Conversas interceptadas mostram quando Costa relata esforços em negócios de interesse de Vorcaro e menciona visitas de sua mulher a um dos imóveis. Em resposta a cobranças, afirmou: “Desculpe dar trabalho. É que estou focado na agenda que combinamos e fico em cima de todos os assuntos até resolver”, enquanto Vorcaro respondeu: “Nada. Isso não é trabalho. Eu sou resolvedor de problemas rsrs”, conforme trecho do processo.

Em outro momento, Vorcaro questiona se Costa manteria interesse no acordo, citando longa parceria e continuidade dos negócios. Costa confirma: “Estou com vc. Continuo no deal mode. Estou virando noite e tentando resolver”, reforçando o alinhamento entre ambos.

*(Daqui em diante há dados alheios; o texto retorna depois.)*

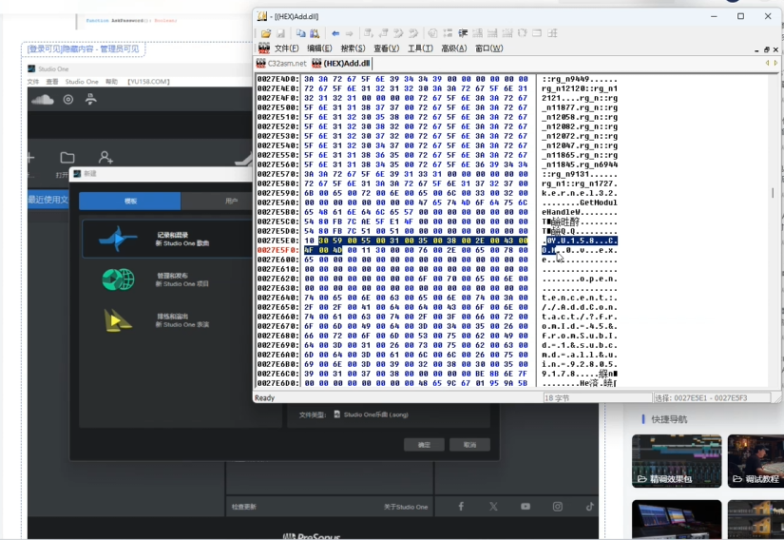Open the 工具(T) menu in hex editor
This screenshot has width=784, height=540.
(420, 48)
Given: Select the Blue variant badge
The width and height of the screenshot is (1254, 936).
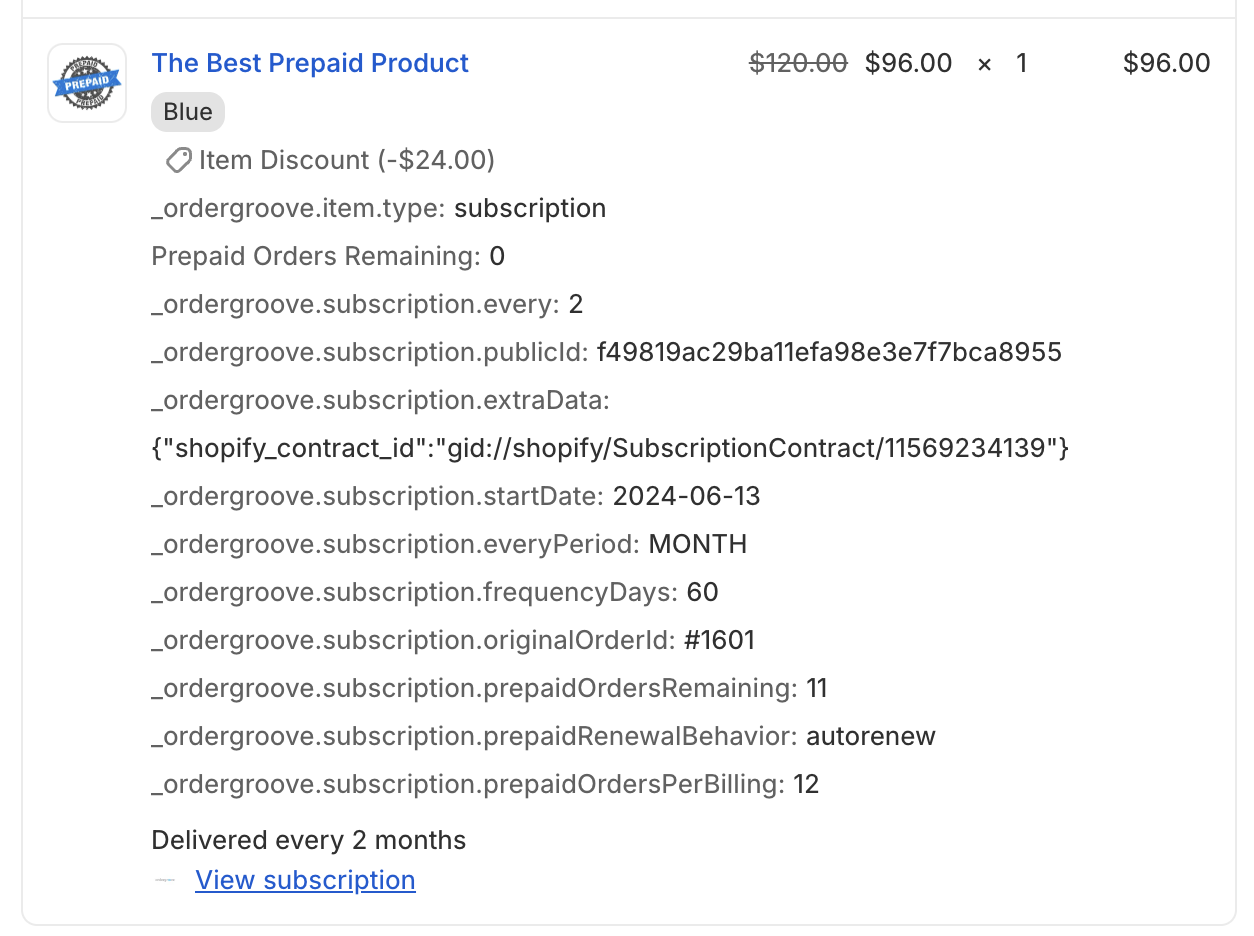Looking at the screenshot, I should [188, 112].
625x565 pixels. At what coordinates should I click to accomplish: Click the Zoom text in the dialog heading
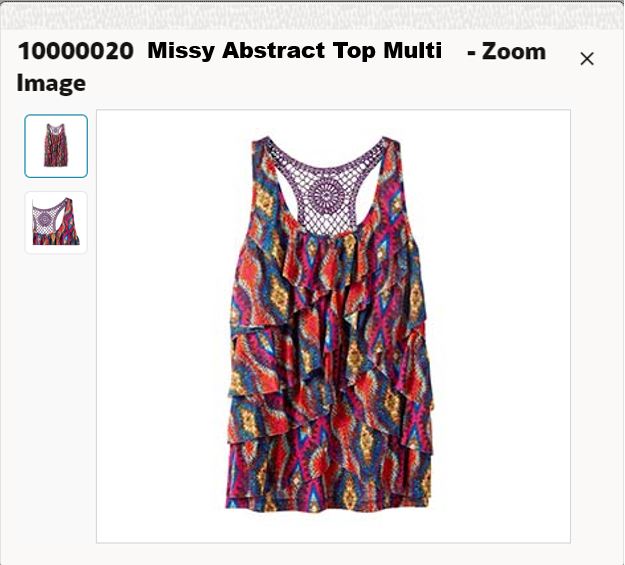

Outros envolvidos no caso BRB X Master
Além de Costa, Daniel Monteiro, advogado próximo a Vorcaro, foi preso na mesma operação nesta quinta-feira, 16. Ele é suspeito de estruturar a transferência dos imóveis de luxo por meio de empresas de fachada, de modo a facilitar o repasse dos valores indevidos.
Na quarta etapa da operação, a PF investiga um possível esquema de lavagem de dinheiro utilizado para pagar vantagens ilícitas a servidores públicos. Os crimes apurados incluem corrupção, delitos financeiros e associação criminosa, além de lavagem de dinheiro.